For today’s Sunday Dinner, I invited Linda Goodnight to talk about Claiming Her Legacy. Linda, a New York Times and USA Today Bestseller, has authored fifty-plus sweet and Christian romance novels. A smalltown girl, Linda has also won the RITA, CAROL, and other awards.
Sunday Dinner is a traditional (noon) meal served after church on Sundays. Whole families, including extended family, would gather over a large meal to celebrate a day of rest. Multiple cultures enjoy this Sunday Dinner tradition. In my experience, I know it from both my Midwestern farm family as well as my Italian-American family. Now, I’d like to bring Sunday Dinner virtually to you. So, pull up a chair as we invite various guests to join us each week!
Without further ado, please tell us interesting readers would enjoy learning about you.
I never think of myself as particularly interesting. However, my family is. My husband and I believe strongly in God’s spirit of adoption, and as such, have three adopted daughters, plus our bio kids. Those kids, now grown, have already adopted seven children and I won’t be surprised if there are more to come!

────

* Task instructions:
a: In the Sunday Dinner interview, how many adopted daughters do Linda Goodnight and her husband have?
b: Write the next few sentences of the Sunday Dinner interview with Linda Goodnight.
The listing that comes after has nothing to do with what you are asked here.

* Provided data:
────

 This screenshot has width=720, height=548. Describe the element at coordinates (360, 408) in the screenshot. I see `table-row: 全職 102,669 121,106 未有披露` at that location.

────

* Answers given:
a: They have three adopted daughters.

b:
Can you tell us about your latest novel?
Claiming Her Legacy is my latest women’s fiction novel, though I have others on the shelves this year!
With her family’s legacy on the line, a woman with everything to lose must rely on a man hiding from his past…
Oklahoma, 1890 -Frontier women don’t ride off alone to track an outlaw—not even women as capable as tomboy spinster Willa Malone. But Willa desperately needs the bounty money offered for her father’s killer if she’s to keep their homestead and take care of her sisters. That means she needs an expert tracker’s help. Gideon Hartley has the skill, but the handsome trail guide also has a troubling secret…
Gideon has spent years trying to numb his pain with whiskey. Little by little, their quest—and Willa’s belief in him—is restoring the sense of purpose he thought he’d lost. Journeying into the heart of danger, they’ll have to face down the past together if they hope to protect their future…
What made you choose late 1800s Oklahoma as your setting?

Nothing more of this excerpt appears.